Start of EXCERPTED TEXT

Authors

1 Social Determinants of Health Research Center, Kurdistan University of Medical Sciences, Sanandaj, Iran

2 MSc in Medical Surgical Nursing, Shohadaye Tajrish Hospital, Shahid Beheshti University of Medical Sciences, Tehran, Iran

3 Department of Radiology, Faculty of Paramedicine, AJA University of Medical Sciences, Tehran, IR Iran

4 PhD Candidate in Nursing, University of Social Welfare and Rehabilitation Sciences, Nursing Department, Tehran, Iran

5 MSc in Nursing, Kermanshah University of Medical Sciences, Kermanshah, Iran

6 Msc of Nursing, Akhtar Hospital Clinical Research Development Unit, Shahid Beheshti University of Medical Sciences, Tehran, Iran

7 Operation Room Student, Student Research Committee, Maragheh University of Medical Sciences, Maragheh, Iran

8 Department of Nursing, Bandar Abbas Branch, Islamic Azad University, Bandar Abbas, Iran

Abstract

Background: Hypertension is a risk factor that may lead to development of Atherosclerosis (ATS). Recent studies have emphasized on the importance of high blood pressure and cholesterol on cardiovascular diseases.

End of EXCERPTED TEXT
Start of DATA SHOWN

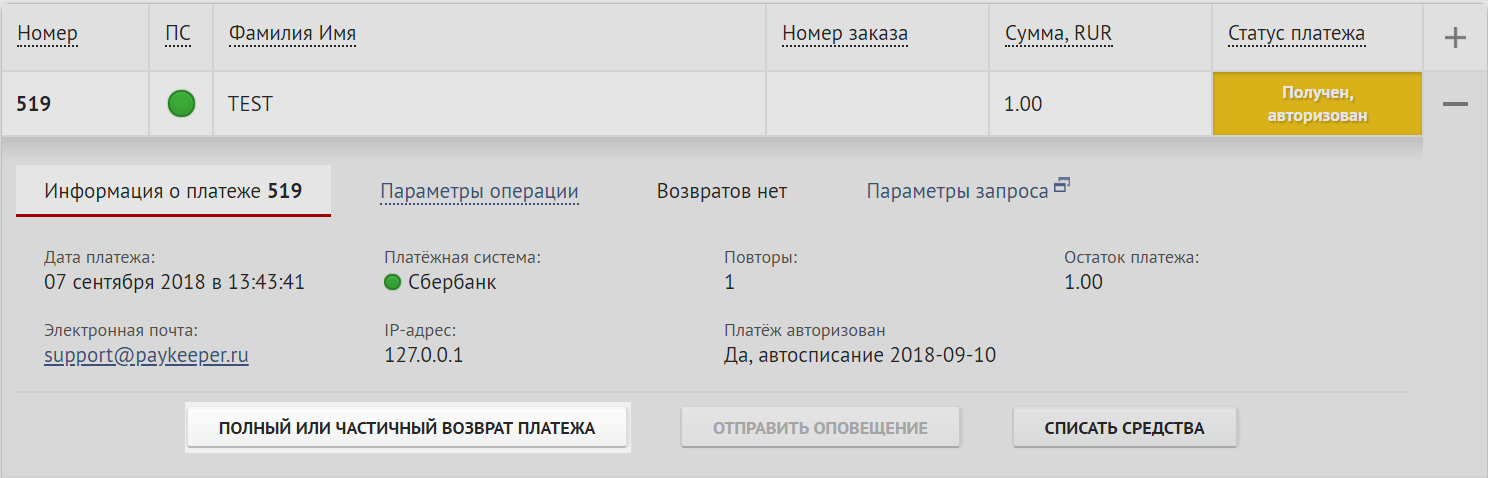Sort by the ПС column header

pyautogui.click(x=178, y=34)
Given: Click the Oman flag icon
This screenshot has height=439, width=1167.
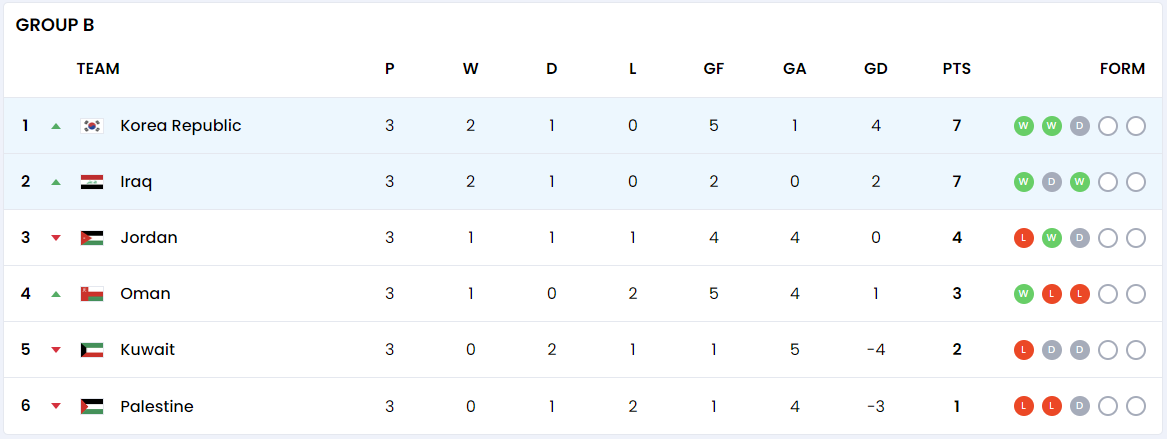Looking at the screenshot, I should point(92,294).
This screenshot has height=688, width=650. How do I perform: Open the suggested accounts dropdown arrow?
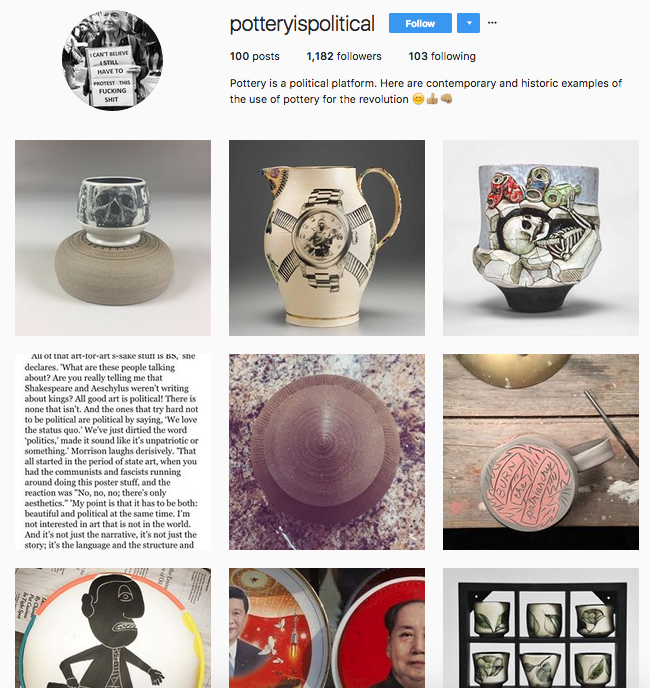468,23
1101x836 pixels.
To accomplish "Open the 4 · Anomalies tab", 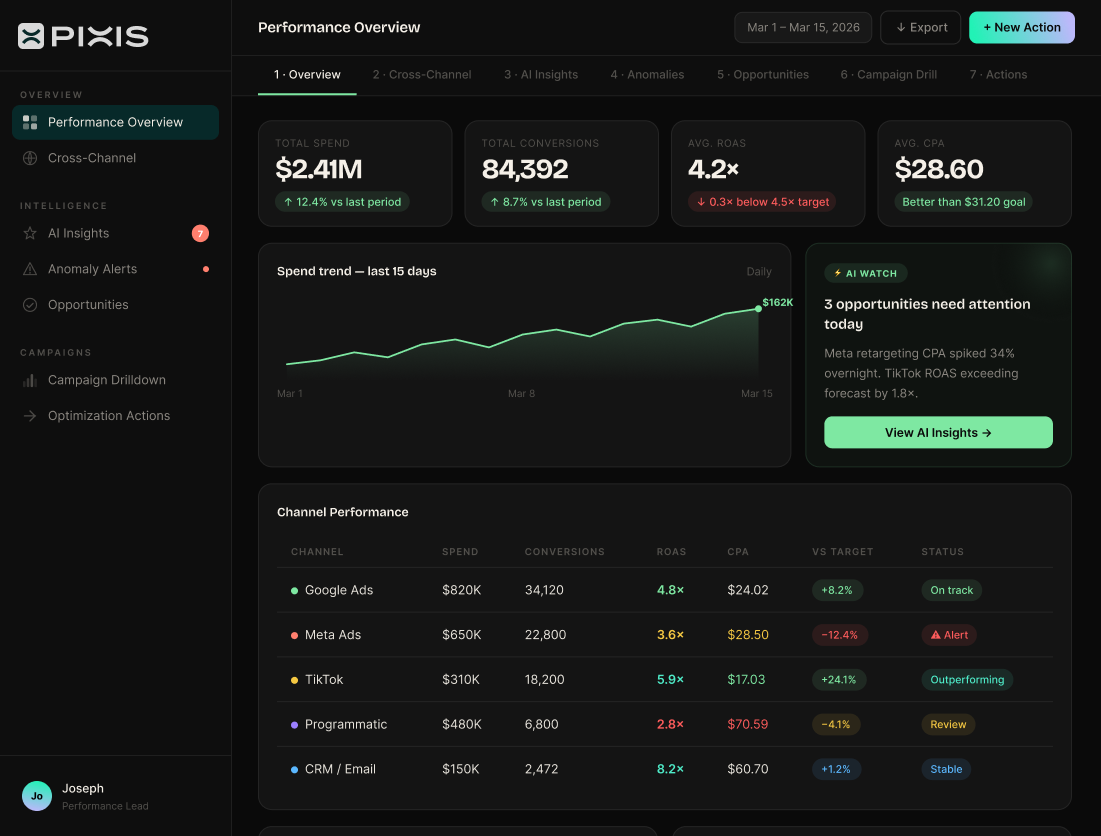I will point(647,75).
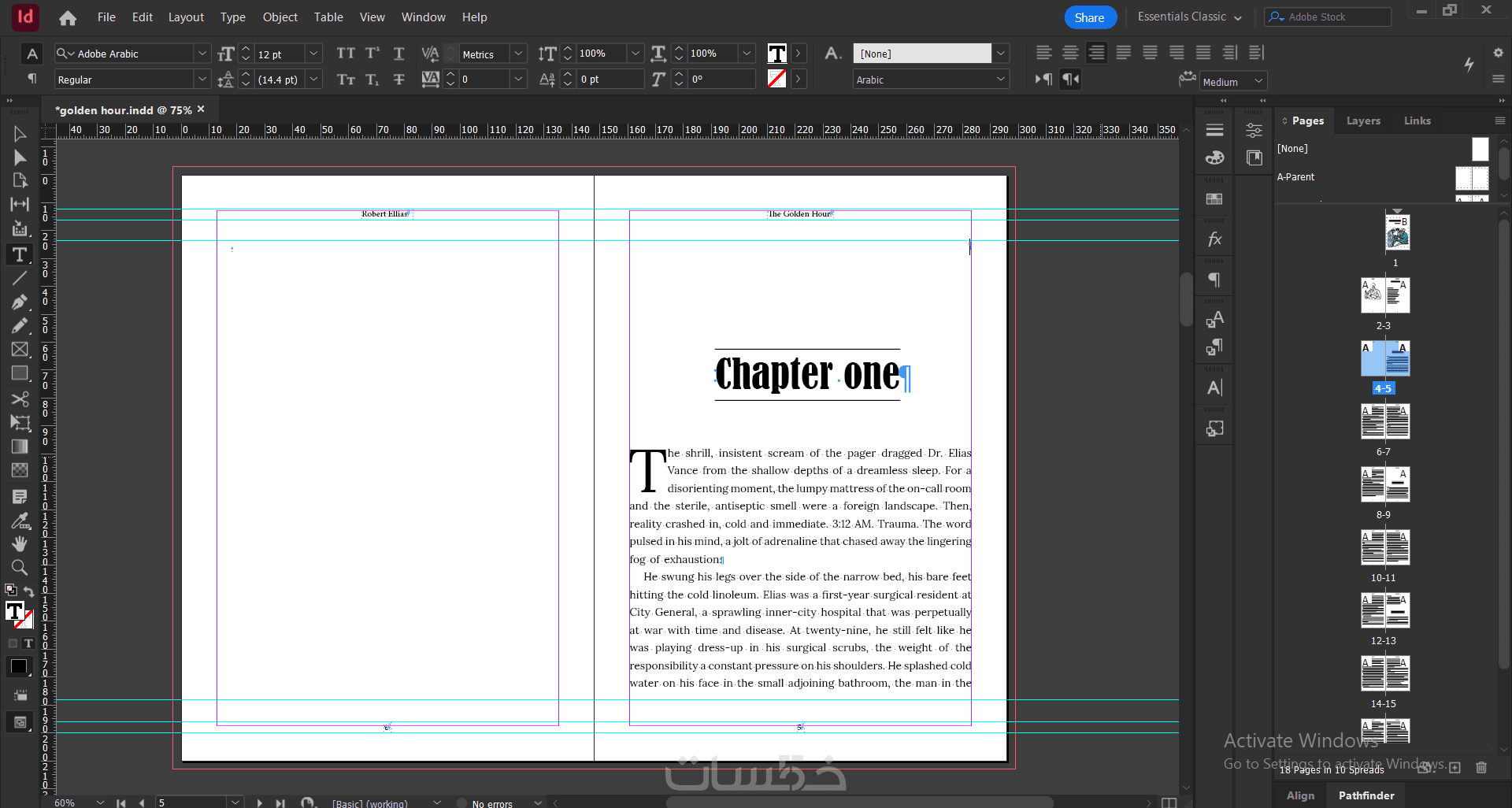The width and height of the screenshot is (1512, 808).
Task: Click the Share button
Action: 1089,17
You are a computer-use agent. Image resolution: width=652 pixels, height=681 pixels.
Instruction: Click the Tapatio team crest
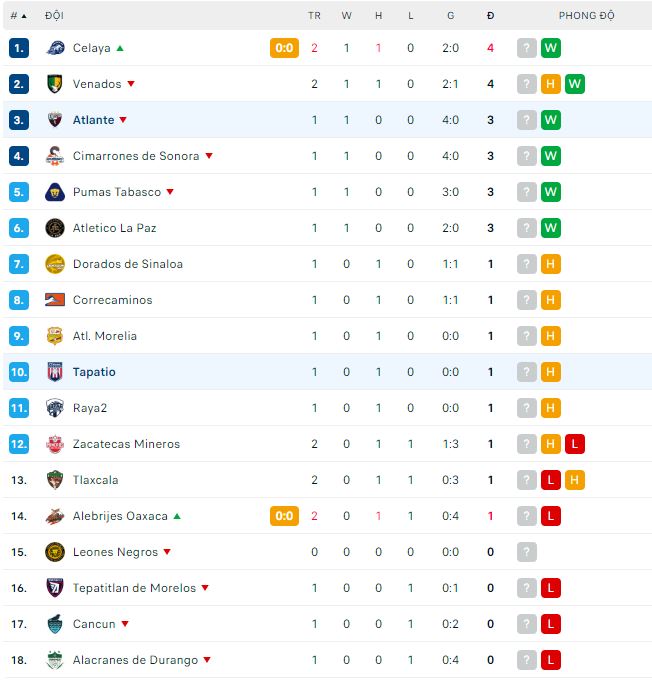[x=55, y=372]
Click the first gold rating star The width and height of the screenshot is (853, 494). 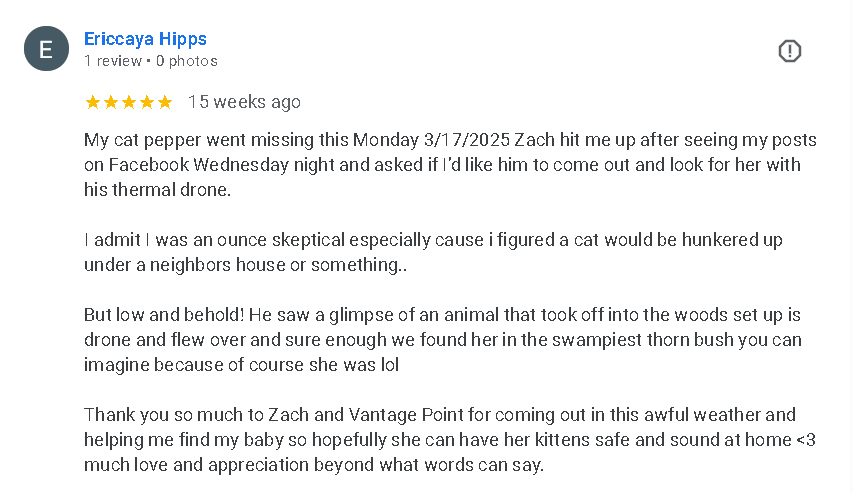tap(93, 102)
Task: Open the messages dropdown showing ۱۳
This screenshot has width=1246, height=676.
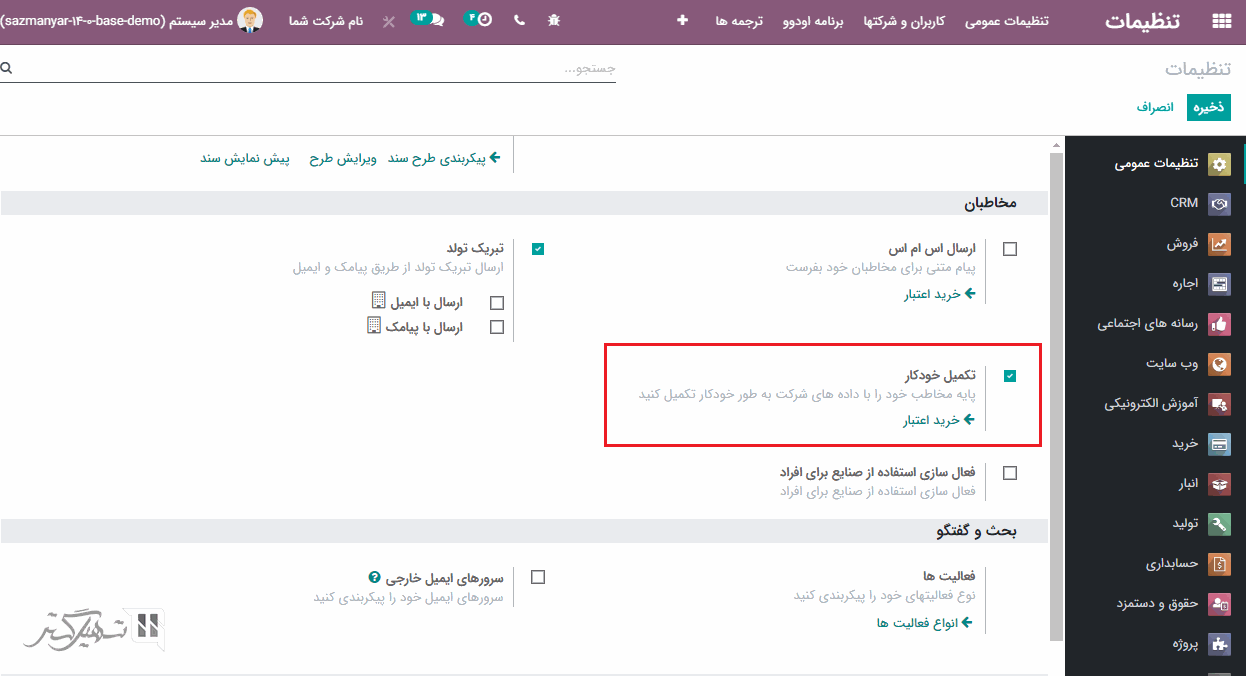Action: pos(427,19)
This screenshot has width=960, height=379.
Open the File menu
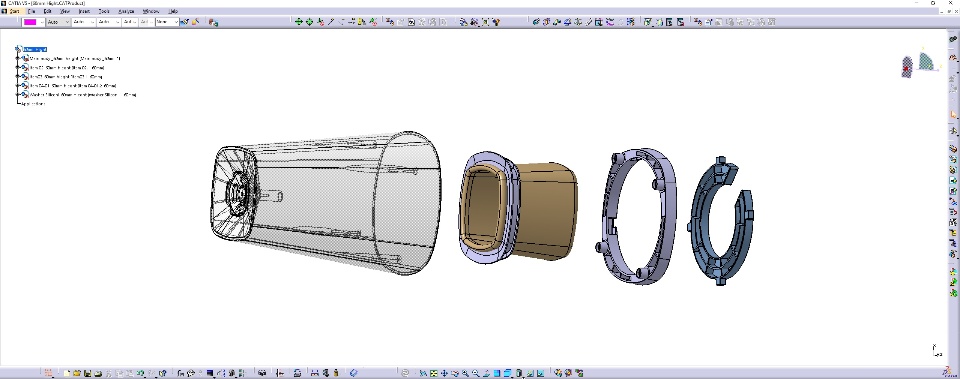pos(32,11)
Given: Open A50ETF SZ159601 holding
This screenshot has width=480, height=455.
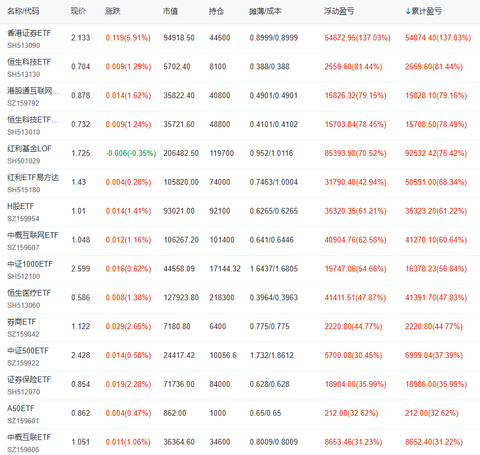Looking at the screenshot, I should 21,409.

End of DATA SHOWN

» **TASK REQUIREMENTS**:
[1] Copy the portion of the hypertension abstract that begins at the words "6 Msc of Nursing, Akhtar" and stops after the words "on cardiovascular diseases.".
[2] In one to three sentences, explain why the background of the hypertension abstract calls hypertension a risk factor.
The listing is separate material and has no connection to the hypertension abstract.

» **ANSWERS GIVEN**:
[1]
6 Msc of Nursing, Akhtar Hospital Clinical Research Development Unit, Shahid Beheshti University of Medical Sciences, Tehran, Iran

7 Operation Room Student, Student Research Committee, Maragheh University of Medical Sciences, Maragheh, Iran

8 Department of Nursing, Bandar Abbas Branch, Islamic Azad University, Bandar Abbas, Iran

Abstract

Background: Hypertension is a risk factor that may lead to development of Atherosclerosis (ATS). Recent studies have emphasized on the importance of high blood pressure and cholesterol on cardiovascular diseases.

[2] It calls hypertension a risk factor because it may lead to the development of atherosclerosis (ATS).